She always prayed in exactly the same way. First of all she thanked God that she had lived to see another day, and then she thanked God for sparing the world another day. Then she spoke of her enemies, which was the nearest thing she had to a catechism.

As soon as 'Vengeance is mine saith the Lord' boomed through the wall into the kitchen, I put the kettle on. The time it took to boil the water and brew the tea was just about the length of her final item, the sick list. She was very regular. I put the milk in, in she came, and taking a great gulp of tea said one of three things.

'The Lord is good' (steely-eyed into the back yard).

'What sort of tea is this?' (steely-eyed at me).

'Who was the oldest man in the Bible?'

No. 3 of course, had a number of variations, but it was always a Bible quiz question. We had a lot of Bible quizzes at church and my mother liked me to win. If I knew the answer she asked me another, if I didn't she got cross, but luckily not for long, because we had to listen to the World Service. It was always the same; we sat down on either side of the radiogram, she with her tea, me with a pad and pencil; in front of us, the Missionary Map. The faraway voice in the middle of the set gave news of activities, converts and problems. At the end there was an appeal for YOUR PRAYERS. I had to write it all down so that my mother could deliver her church report that night. She was the Missionary Secretary. The Missionary Report was a great trial to me because our mid-day meal depended upon it. If it went well, no deaths and lots of converts, my mother cooked a joint. If the Godless had proved not only stubborn, but murderous, my mother spent the rest of the morning listening to the Jim Reeves Devotional Selection, and we had to have boiled eggs and toast soldiers. Her husband was an easy-going man, but I knew it depressed him. He would have cooked it himself but for my mother's complete conviction that she was the only person in our house who would tell a saucepan from a piano.
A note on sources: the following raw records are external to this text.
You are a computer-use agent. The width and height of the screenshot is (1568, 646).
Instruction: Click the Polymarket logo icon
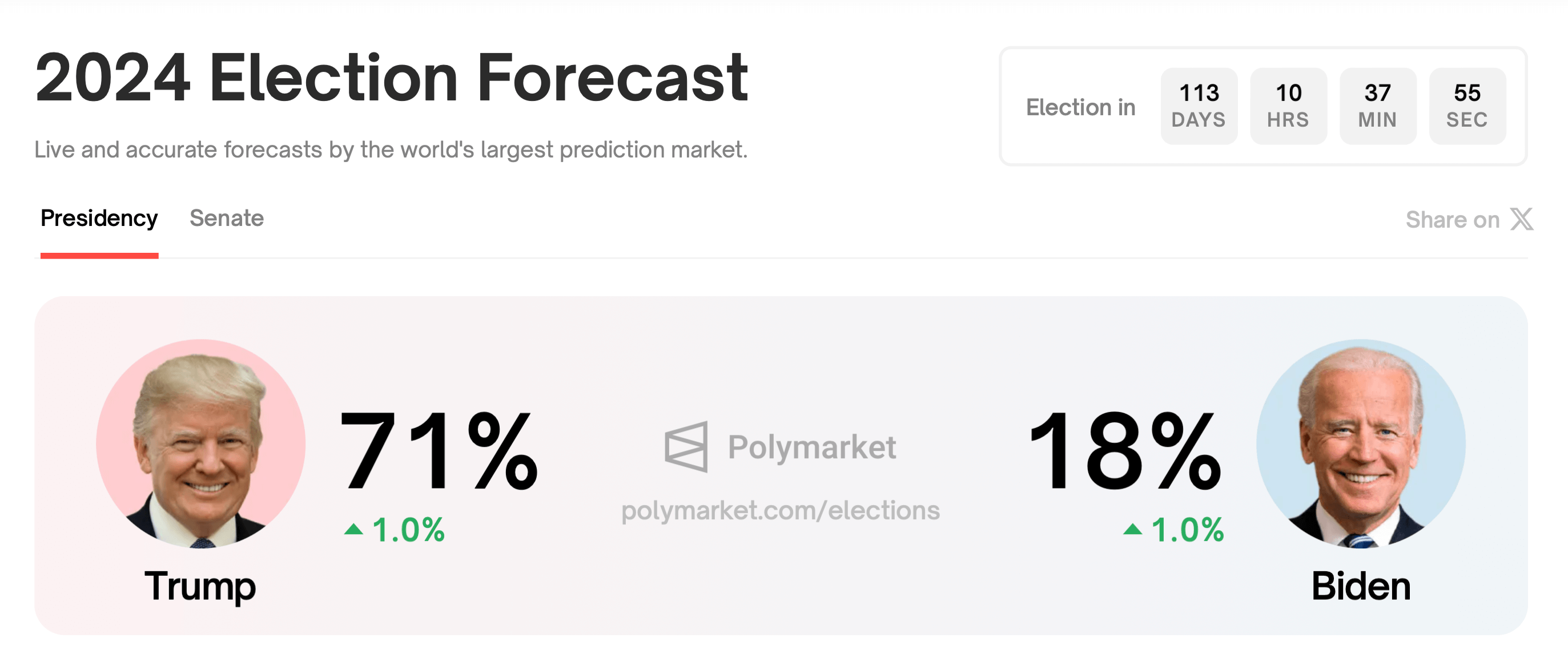point(686,446)
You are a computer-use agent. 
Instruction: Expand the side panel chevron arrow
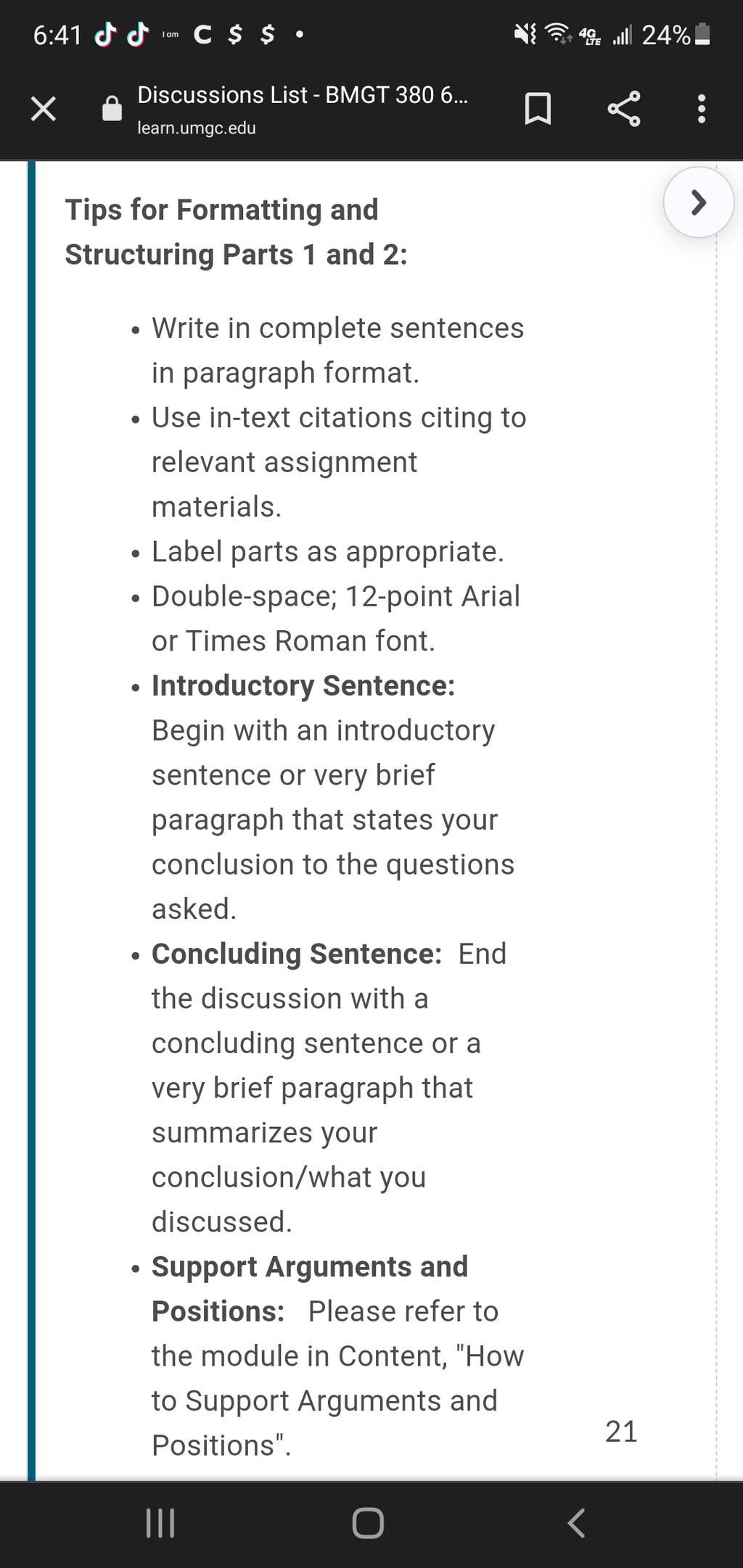click(699, 202)
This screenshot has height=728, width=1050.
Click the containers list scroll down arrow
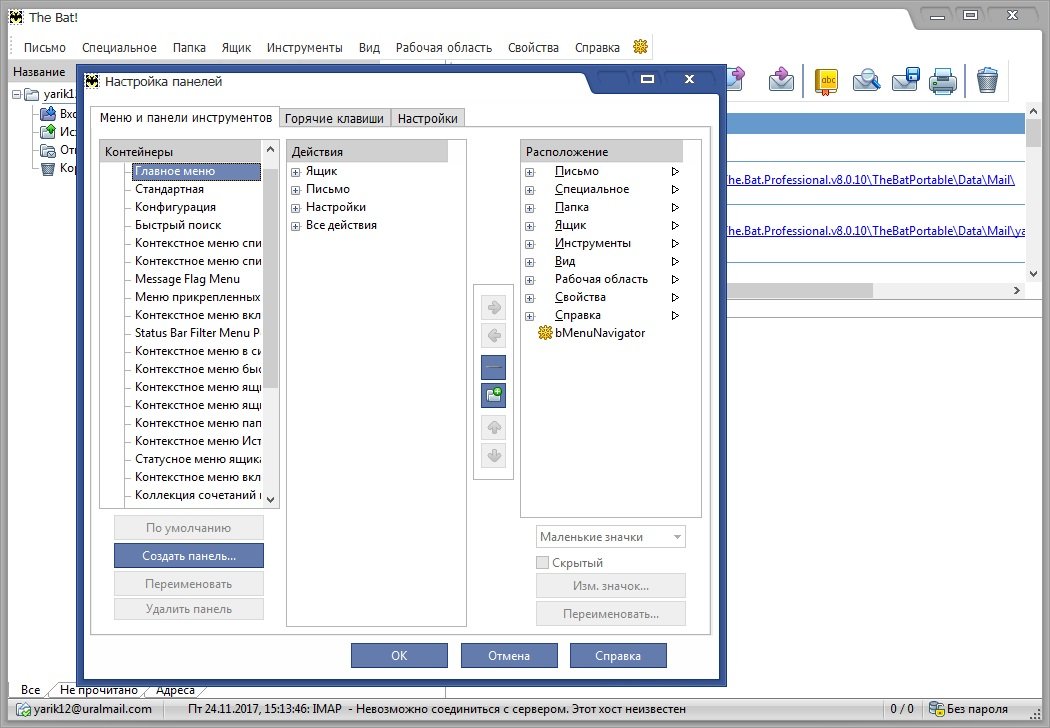(270, 499)
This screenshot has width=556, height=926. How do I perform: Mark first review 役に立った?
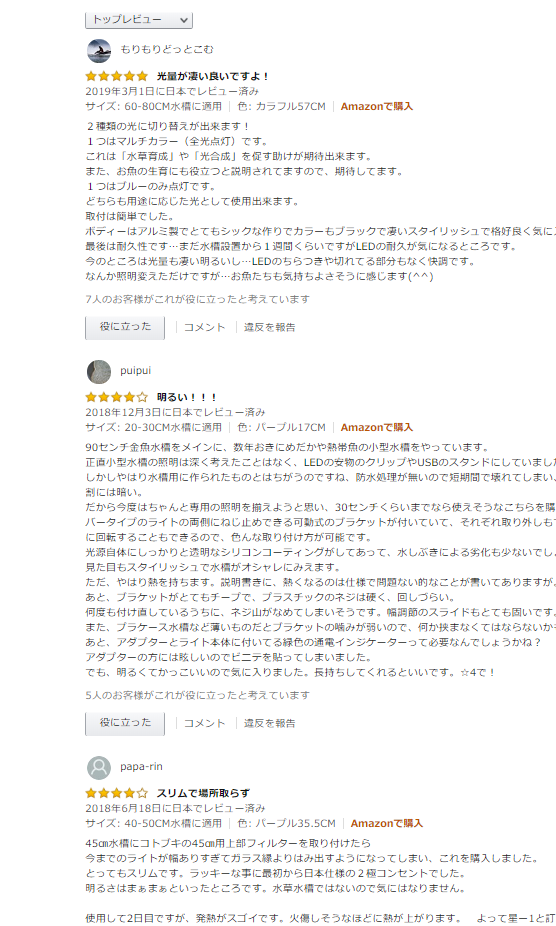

She was wrong, as far as we were concerned, but right as far as she was concerned, and really, that's what mattered.

Somehow we got through those mornings, and in the afternoon she and I took the dog for a walk, while my father cleaned all the shoes. 'You can tell someone by their shoes.' My mother said. 'Look at Next Door.'

'Drink,' said my mother grimly as we stepped out past the house. 'That's why they buy everything from Maxi Ball's Catalogue Seconds. The Devil himself is a drunk' (sometimes my mother invented theology).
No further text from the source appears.